SOURCE DOCUMENT ▸

--- --- ---

Why is it that so many in the Christian Church, especially in the West, live to throw the baby out with the bathwater?

I see this tendency especially from those petrified that God will come along and shake up His Church by doing something they would classify as “weird.” Detail from 'The Resurrection' by Matthias GrünewaldI think that if you took those folks and put them into every biblical scene featuring the miraculous, they’d be quaking with fear with their hands over their eyes. They’d be the ones frozen stiff before the parted Red Sea screaming, “No! You can’t make me go through there!”

So these poor saints live to attack anything that threatens to undo their dusty religiosity. Unfortunately, in too many cases, that “anything” just happens to be God.

Now I perfectly understand the need to filter out heretical and false manifestations, but that’s why the Lord gave us discernment. Blanket condemnation of all such experiences, instinctive in these fearful saints, fails the discernment test. Nowhere in the Scriptures will you find “One bad apple ruins the whole bunch.” (If that were true, I suspect all our churches would be ruined!)

Instead, the Holy Spirit empowers our discernment. The Bible provides some basis for making distinctions between wrong and right, while the Spirit fills in the particulars. This is life in the Spirit, and it requires us to know His voice when He speaks to us in our day to day existence.

This brings us to today’s tossed baby, Christian mysticism.

I don’t know about the baby-tossers, but I can’t read the Bible and not see the mystical. As noted in the passage that starts this post, the Apostle Paul himself thought nothing of mystical experiences, such as being caught up in a heavenly realm where inexpressible realities can be glimpsed. Paul goes so far as to boast about the man who experienced this (likely Paul, as most commentators note).

--- --- ---

EXTRACTED DATA ▸
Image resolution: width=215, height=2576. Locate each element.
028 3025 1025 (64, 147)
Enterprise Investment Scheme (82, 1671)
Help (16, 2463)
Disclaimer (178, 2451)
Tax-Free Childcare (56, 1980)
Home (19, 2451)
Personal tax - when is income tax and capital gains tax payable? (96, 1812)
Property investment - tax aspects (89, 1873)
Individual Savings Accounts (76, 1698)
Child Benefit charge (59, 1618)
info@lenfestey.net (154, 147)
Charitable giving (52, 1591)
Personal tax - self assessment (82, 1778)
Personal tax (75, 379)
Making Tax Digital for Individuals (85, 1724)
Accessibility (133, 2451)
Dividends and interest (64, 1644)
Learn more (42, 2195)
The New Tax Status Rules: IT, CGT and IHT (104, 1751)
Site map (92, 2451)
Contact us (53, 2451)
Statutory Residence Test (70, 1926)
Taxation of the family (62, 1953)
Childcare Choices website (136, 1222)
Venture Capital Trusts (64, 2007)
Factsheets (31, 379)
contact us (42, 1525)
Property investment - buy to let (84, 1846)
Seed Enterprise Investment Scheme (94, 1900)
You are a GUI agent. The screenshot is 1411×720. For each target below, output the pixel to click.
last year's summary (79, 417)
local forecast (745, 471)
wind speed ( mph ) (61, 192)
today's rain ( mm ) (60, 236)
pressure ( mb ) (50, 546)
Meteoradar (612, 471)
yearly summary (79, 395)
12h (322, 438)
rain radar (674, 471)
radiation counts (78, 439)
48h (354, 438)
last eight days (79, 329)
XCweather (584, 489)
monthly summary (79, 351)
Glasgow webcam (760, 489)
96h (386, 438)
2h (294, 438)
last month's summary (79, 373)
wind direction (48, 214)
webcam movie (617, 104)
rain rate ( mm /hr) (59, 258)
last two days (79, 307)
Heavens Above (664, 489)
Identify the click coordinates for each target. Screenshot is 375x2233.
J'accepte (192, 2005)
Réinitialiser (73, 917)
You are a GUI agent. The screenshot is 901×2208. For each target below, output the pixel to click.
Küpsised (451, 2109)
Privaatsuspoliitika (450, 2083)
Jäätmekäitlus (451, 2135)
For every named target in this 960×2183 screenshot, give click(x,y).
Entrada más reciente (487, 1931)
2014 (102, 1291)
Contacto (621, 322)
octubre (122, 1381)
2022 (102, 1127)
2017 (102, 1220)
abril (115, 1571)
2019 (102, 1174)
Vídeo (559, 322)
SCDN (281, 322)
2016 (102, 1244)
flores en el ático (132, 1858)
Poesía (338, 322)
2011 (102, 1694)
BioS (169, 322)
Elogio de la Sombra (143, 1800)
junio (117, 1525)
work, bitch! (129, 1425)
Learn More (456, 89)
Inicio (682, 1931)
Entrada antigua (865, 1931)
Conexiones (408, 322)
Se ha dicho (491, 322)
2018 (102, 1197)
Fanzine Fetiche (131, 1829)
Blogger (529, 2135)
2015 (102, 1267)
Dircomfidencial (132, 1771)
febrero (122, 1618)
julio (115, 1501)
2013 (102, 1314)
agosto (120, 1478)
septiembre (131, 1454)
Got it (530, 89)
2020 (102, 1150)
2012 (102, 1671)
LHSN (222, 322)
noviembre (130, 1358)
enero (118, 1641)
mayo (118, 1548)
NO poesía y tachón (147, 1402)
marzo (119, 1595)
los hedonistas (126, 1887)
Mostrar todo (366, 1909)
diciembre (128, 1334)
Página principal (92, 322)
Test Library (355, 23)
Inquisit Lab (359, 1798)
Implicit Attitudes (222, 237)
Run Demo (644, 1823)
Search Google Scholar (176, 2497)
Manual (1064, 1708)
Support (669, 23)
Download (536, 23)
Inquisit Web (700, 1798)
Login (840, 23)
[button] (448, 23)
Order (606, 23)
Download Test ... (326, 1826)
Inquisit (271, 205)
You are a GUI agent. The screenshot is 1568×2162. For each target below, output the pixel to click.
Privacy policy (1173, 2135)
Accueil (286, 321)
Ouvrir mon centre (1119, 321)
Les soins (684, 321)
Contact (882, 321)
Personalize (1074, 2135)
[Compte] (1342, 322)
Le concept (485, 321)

--- --- ---

TO DO ▸
a – Do these statements agree with the post on Christian mysticism? Answer yes or no for each, quoting the words of the post that decide it. (i) The post says Scripture contains the saying "One bad apple ruins the whole bunch." (ii) The post says the Bible gives some basis for telling wrong from right, with the Spirit supplying the particulars. (iii) The post says the Apostle Paul was wary of mystical experiences.
b – Proceed with the post on Christian mysticism, writing on from its last sentence.

IN RESPONSE ▸
a –
(i) No: "Nowhere in the Scriptures will you find “One bad apple ruins the whole bunch.”"
(ii) Yes: "The Bible provides some basis for making distinctions between wrong and right, while the Spirit fills in the particulars."
(iii) No: "the Apostle Paul himself thought nothing of mystical experiences"

b –
The prophet Isaiah had a vision of God, the Holy One’s train filling the temple. He saw angels and they symbolically purged his sin with a touch of coal to the lips. Ezekiel glimpsed his famous wheel within a wheel. John fell prostrate before an angelic messenger who delivered a vision of the end of all things. Jacob’s ladder. Abraham entertaining three visitors. The inner sanctum of disciples witnessing Jesus’s transfiguration.

The Bible overflows with the mystical. So how is mysticism bad?

Some would claim that all these things vanished with the death of the Apostle John. That mystical experiences do not happen today.

Tell that to the Irish, though.

Last weekend, we celebrated St. Patrick’s Day. One could argue that no evangelist exceeded Patrick, for 120,000 conversions are directly tied to his ministry in the Emerald Isle. But to what did Patrick attribute his burning desire to evangelize the Irish?

From a classically mystical source: a dream.

Patrick, ensconced in England, had a dream one night of Irish druids begging him to come preach the Gospel to them. He wasn’t reading the Scriptures for this revelation. He wasn’t down on his knees praying. He dreamed it.

The Bible says this:

But Peter, standing with the eleven, lifted up his voice and addressed them: “Men of Judea and all who dwell in Jerusalem, let this be known to you, and give ear to my words. For these people are not drunk, as you suppose, since it is only the third hour of the day. But this is what was uttered through the prophet Joel: “‘And in the last days it shall be, God declares, that I will pour out my Spirit on all flesh, and your sons and your daughters shall prophesy, and your young men shall see visions, and your old men shall dream dreams; even on my male servants and female servants in those days I will pour out my Spirit, and they shall prophesy.
—Acts 2:14-18

Now as far as I can tell, we’re still in the last days. I think most of us would agree on this. So how is it NOT still true that God will speak to us through dreams and visions? I find it impossible for anyone to argue against the validity of dreams and visions for revelation. Consider what the 120,000 saved through Patrick’s ministry think about mystical revelation through dreams.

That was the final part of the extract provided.